Every day, it seems, a new large language model (LLM) is announced with breathless commentary — from both its creators and academics — on its extraordinary abilities to respond to human prompts. It can fix code! It can write a reference letter! It can summarize an article!

From my perspective as a political and data scientist who is using and teaching about such models, scholars should be wary. The most widely touted LLMs are proprietary and closed: run by companies that do not disclose their underlying model for independent inspection or verification, so researchers and the public don’t know on which documents the model has been trained.

The rush to involve such artificial-intelligence (AI) models in research is a problem. Their use threatens hard-won progress on research ethics and the reproducibility of results.

Instead, researchers need to collaborate to develop open-source LLMs that are transparent and not dependent on a corporation’s favours.

It’s true that proprietary models are convenient and can be used out of the box. But it is imperative to invest in open-source LLMs, both by helping to build them and by using them for research. I’m optimistic that they will be adopted widely, just as open-source statistical software has been. Proprietary statistical programs were popular initially, but now most of my methodology community uses open-source platforms such as R or Python.

One open-source LLM, BLOOM, was released last July. BLOOM was built by New York City-based AI company Hugging Face and more than 1,000 volunteer researchers, and partially funded by the French government. Other efforts to build open-source LLMs are under way. Such projects are great, but I think we need even more collaboration and pooling of international resources and expertise. Open-source LLMs are generally not as well funded as the big corporate efforts. Also, they need to run to stand still: this field is moving so fast that versions of LLMs are becoming obsolete within weeks or months. The more academics who join these efforts, the better.

Using open-source LLMs is essential for reproducibility. Proprietors of closed LLMs can alter their product or its training data — which can change its outputs — at any time.

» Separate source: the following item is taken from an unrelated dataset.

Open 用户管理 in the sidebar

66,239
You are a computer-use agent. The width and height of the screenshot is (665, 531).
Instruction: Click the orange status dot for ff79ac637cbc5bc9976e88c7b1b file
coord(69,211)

For example, a research group might publish a paper testing whether phrasings suggested by a proprietary LLM can help clinicians to communicate more effectively with patients. If another group tries to replicate that study, who knows whether the model’s underlying training data will be the same, or even whether the technology will still be supported? GPT-3, released last November by OpenAI in San Francisco, California, has already been supplanted by GPT-4, and presumably supporting the older LLM will soon no longer be the firm’s main priority.

By contrast, with open-source LLMs, researchers can look at the guts of the model to see how it works, customize its code and flag errors. These details include the model’s tunable parameters and the data on which it was trained. Engagement and policing by the community help to make such models robust in the long term.

The use of proprietary LLMs in scientific studies also has troubling implications for research ethics. The texts used to train these models are unknown: they might include direct messages between users on social-media platforms or content written by children legally unable to consent to sharing their data. Although the people producing the public text might have agreed to a platform’s terms of service, this is perhaps not the standard of informed consent that researchers would like to see.

In my view, scientists should move away from using these models in their own work where possible. We should switch to open LLMs and help others to distribute them. Moreover, I think academics, especially those with a large social-media following, shouldn’t be pushing others to use proprietary models. If prices were to shoot up, or companies fail, researchers might regret having promoted technologies that leave colleagues trapped in expensive contracts.

Researchers can currently turn to open LLMs produced by private organizations, such as LLaMA, developed by Facebook’s parent company Meta in Menlo Park, California. LLaMA was originally released on a case-by-case basis to researchers, but the full model was subsequently leaked online. My colleagues and I are working with Meta’s open LLM OPT-175B, for instance. Both LLaMA and OPT-175B are free to use. The downside in the long run is that this leaves science relying on corporations’ benevolence — an unstable situation.

There should be academic codes of conduct for working with LLMs, as well as regulation. But these will take time and, in my experience as a political scientist, I expect that such regulations will initially be clumsy and slow to take effect.

In the meantime, massive collaborative projects urgently need support to produce open-source models for research — like CERN, the international organization for particle physics, but for LLMs. Governments should increase funding through grants. The field is moving at lightning speed and needs to start coordinating national and international efforts now. The scientific community is best placed to assess the risks of the resulting models, and might need to be cautious about releasing them to the public. But it is clear that the open environment is the right one.